The subset of abilities Iron Thorns blocks is matchup-dependent, but it seems really, really effective at slowing down Charizard, shutting off Charizard ex's ability and shutting off Pidgeot ex's ability in some builds too. It also shuts off Summoning Star in the Lugia matchup, Starbirth against Arc-Tina, Coin Bonus against Gholdengo, Concealed Cards from Radiant Greninja in a bunch of matchups, and Psychic Embrace if you have any care left for the Gardevoir matchup. That's a pretty impressive resume.
We haven't seen much success over Flutter Mane, but it still does its job in shutting down Lost Box. Lost Box just isn't considered that good or popular of a deck right now. Klefki has shown no success, and that's mostly because the subset Klefki covers isn't really good right now.

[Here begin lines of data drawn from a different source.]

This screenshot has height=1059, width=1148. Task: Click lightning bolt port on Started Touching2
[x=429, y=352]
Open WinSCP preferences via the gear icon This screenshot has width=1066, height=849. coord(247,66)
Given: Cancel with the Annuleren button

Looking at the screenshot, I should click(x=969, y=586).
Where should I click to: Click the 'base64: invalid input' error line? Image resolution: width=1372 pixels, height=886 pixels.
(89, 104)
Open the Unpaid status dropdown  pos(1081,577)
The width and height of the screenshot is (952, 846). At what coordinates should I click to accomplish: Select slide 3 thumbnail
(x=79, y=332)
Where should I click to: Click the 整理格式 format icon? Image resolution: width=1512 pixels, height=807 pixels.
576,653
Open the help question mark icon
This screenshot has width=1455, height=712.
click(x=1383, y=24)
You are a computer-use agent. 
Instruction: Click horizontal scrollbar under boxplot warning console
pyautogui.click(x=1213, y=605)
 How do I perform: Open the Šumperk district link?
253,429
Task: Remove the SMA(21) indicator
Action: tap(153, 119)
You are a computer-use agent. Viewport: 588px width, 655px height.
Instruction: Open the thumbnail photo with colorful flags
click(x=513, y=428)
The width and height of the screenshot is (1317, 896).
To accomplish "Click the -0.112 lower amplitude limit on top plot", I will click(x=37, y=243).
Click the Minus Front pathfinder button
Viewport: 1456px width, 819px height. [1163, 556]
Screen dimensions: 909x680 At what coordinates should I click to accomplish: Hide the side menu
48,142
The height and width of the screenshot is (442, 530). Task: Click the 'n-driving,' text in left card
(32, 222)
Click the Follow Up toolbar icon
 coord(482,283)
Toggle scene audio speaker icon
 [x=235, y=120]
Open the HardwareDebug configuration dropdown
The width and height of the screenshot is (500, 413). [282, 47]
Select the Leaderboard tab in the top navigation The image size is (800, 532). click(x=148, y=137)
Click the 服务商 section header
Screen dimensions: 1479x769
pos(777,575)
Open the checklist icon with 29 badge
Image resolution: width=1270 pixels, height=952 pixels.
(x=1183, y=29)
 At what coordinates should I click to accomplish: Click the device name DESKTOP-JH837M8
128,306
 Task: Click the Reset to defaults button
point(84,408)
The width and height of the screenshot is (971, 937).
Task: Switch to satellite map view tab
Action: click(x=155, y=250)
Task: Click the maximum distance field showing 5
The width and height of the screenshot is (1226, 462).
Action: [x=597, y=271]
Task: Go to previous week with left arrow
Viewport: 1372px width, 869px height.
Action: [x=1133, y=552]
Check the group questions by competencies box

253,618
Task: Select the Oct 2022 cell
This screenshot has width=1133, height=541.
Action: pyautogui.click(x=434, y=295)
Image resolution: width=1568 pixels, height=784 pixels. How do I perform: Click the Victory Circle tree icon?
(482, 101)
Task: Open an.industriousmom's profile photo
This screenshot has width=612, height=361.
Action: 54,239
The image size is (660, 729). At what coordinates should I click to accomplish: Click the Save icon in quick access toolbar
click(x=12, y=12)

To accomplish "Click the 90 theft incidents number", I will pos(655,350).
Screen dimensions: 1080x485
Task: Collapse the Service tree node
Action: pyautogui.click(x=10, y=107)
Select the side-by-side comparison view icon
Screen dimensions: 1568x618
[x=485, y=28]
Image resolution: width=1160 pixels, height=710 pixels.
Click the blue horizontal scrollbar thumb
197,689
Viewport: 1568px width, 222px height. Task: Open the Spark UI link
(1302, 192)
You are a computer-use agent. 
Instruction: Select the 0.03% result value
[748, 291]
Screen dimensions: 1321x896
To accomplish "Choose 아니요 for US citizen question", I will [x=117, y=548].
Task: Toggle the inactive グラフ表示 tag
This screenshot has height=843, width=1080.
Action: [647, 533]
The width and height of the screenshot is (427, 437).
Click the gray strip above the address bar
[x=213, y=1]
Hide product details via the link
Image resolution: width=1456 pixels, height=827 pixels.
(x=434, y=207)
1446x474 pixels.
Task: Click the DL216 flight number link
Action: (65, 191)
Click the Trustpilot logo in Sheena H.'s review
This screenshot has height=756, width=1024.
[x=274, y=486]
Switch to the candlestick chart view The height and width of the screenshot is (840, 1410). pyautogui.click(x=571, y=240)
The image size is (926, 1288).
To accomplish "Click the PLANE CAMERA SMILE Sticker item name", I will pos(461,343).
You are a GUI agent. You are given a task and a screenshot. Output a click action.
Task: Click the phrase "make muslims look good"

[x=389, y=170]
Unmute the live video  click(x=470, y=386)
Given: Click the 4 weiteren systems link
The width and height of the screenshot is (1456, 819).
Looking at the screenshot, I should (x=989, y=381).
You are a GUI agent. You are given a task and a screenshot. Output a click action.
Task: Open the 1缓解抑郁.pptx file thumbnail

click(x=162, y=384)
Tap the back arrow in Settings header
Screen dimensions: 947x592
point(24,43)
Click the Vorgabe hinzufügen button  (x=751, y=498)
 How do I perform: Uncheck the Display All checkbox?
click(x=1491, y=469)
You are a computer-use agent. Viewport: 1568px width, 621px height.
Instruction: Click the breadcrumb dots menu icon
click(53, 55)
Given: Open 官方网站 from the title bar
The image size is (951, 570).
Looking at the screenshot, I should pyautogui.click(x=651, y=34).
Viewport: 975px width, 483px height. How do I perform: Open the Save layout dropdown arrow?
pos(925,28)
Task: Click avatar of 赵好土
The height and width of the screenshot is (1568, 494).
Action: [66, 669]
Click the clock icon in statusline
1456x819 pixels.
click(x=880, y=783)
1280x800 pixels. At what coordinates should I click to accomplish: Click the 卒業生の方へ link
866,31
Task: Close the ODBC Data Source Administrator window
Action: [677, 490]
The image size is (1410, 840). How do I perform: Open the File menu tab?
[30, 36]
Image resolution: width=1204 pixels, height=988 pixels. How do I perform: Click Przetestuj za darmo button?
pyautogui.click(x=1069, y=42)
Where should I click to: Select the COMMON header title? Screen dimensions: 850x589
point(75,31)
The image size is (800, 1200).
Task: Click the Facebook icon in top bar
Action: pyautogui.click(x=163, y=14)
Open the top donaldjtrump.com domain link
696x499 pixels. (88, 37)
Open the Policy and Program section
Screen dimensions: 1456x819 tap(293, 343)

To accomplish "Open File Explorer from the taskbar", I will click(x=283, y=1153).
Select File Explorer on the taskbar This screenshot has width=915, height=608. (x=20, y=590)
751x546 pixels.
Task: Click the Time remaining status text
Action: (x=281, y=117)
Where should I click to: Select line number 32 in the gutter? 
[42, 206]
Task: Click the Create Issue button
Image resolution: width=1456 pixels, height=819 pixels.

The only major problem Iron Thorns ex has is its terrible attack power and poor retreat cost to be splashed... just like Empoleon V. Most decks aren't gonna want to play a brick wall if it is still bricks their own play too. You're gonna need a deck that has either a lot of switch cards, actively attacks with it, or is willing to use Future Booster Energy Capsule to cut its retreat cost to 0. That's gonna heavily cut down the number of decks willing to try this. I still don't think highly of Future Box, but that definitely is the best home for it right now. Once again, Lost Box probably has another card worth looking into at the least.
Unfair Stamp is... conflicting.
The card is absolutely devastating when successful. Iono got stronger the longer the game went, and Roxanne only worked once the opponent hit 3 prizes left. This can be used at almost any point in the game once the prize race starts. And its an item. You can set up your own board with a useful supporter and then play this, you can Boss KO something on the same turn just like Roxanne + Counter Catcher could later in the game, or depending on your goal you could play this and then try to disrupt the opponent further. Putting this card down turns into a massive board check for the opponent.
On the one hand, it is a card that will always now make a player think "How screwed am I against this card if I just start blasting away and taking prize cards?" For pacing, this could be a good thing for the game. Most time to set up, more time to angle out how you will beat your opponent.
On the other hand... how fast is the format right now where slowing that level of play down is an option? This goes especially for Best-of-1. If you choose not to take a prize card in favor of setting up your board an extra turn, that might be the difference in winning or losing the prize race outright unless you are packing that disruption yourself. This isn't gonna go over well for highly-aggressive decks either way.
What can run this? Well it's splashable, but you need a deck that can justify taking out their current Ace Spec in doing so. I feel the decks that would most benefit from this are any deck that can run Counter Catcher, including Charizard despite how powerful Maximum Belt is in that deck. To make the most use of it, you need a way to dismantle a piece on the opponent's board such as a Mew ex or a Bibarel. If you don't the card's ultimately not that good except against opponents not respecting the card at all. I think Maximum Belt will still be the right choice in Charizard at the end of the day, but a new build will shine with it and players will have to respect a build like that existing. I feel we will see it most in Gardevoir and Lost Box, and maybe some weird Lugia build.